Improving Time Series Analysis: STL Decomposition with Price Normalization
In the world of data analysis, understanding seasonal patterns in time series data can be crucial for making informed business decisions. Whether you're analyzing web traffic, product sales, or marketing impressions, seasonal trends often tell an important story. However, external factors like price changes can mask these patterns, making it difficult to identify true seasonality.
In this article, I'll walk you through an enhanced approach to Seasonal-Trend-Loess (STL) decomposition that normalizes for price impacts and automatically flags seasonal patterns. This technique is particularly valuable for businesses where pricing dynamics can significantly affect performance metrics.

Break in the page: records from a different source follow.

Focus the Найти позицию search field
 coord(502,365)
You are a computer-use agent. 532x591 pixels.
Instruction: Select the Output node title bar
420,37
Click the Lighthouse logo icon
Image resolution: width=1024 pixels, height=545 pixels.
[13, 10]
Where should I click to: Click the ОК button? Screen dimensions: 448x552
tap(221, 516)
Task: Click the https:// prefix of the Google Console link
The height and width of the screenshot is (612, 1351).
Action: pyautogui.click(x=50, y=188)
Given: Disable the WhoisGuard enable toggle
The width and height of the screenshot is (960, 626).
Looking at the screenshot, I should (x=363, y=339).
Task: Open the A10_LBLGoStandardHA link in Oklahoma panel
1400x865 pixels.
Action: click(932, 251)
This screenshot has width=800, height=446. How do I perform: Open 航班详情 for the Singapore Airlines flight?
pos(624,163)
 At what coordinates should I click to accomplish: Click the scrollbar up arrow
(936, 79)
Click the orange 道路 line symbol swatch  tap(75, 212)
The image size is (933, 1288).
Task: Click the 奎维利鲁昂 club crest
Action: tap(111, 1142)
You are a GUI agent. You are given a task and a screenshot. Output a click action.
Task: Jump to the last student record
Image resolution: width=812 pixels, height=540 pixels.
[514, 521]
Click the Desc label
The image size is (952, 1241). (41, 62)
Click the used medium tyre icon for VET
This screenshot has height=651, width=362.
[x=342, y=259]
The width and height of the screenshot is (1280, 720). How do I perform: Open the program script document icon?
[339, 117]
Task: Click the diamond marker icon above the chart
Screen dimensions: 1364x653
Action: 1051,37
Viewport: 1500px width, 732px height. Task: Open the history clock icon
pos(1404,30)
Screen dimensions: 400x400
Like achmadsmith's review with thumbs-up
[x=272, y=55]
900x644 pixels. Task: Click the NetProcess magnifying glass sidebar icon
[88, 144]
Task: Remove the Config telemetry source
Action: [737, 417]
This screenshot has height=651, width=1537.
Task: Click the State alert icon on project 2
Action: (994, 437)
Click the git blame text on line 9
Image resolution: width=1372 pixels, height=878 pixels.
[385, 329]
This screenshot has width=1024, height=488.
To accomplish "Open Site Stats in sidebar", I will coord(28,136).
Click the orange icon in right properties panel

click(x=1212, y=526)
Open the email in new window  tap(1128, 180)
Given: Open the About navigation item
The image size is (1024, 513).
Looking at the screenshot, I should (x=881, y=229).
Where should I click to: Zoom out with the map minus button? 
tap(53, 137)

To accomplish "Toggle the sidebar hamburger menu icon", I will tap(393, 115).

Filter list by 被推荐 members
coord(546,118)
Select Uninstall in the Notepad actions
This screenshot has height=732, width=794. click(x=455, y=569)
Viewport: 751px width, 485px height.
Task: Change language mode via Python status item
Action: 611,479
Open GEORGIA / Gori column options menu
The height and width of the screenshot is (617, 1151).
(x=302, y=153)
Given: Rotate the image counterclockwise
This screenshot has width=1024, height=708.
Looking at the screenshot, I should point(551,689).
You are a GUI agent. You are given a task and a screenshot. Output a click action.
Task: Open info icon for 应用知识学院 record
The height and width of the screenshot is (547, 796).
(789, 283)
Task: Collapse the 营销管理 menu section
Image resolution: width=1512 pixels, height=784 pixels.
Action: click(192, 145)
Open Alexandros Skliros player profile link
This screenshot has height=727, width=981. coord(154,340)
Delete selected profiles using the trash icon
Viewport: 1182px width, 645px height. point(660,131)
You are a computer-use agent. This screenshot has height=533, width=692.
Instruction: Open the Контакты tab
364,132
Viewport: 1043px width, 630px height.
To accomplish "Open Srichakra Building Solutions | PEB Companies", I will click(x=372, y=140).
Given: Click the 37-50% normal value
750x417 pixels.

## The Challenge with Traditional Time Series Analysis
Standard time series decomposition separates data into three components:
- **Trend**: The long-term progression of the series
- **Seasonality**: Repeating patterns at fixed intervals
- **Residual**: The irregular remainder after removing trend and seasonality
But what happens when external factors like price changes influence your data? A sudden drop in prices might cause a spike in impressions or sales, which could be misinterpreted as a seasonal effect. This is where price normalization becomes essential.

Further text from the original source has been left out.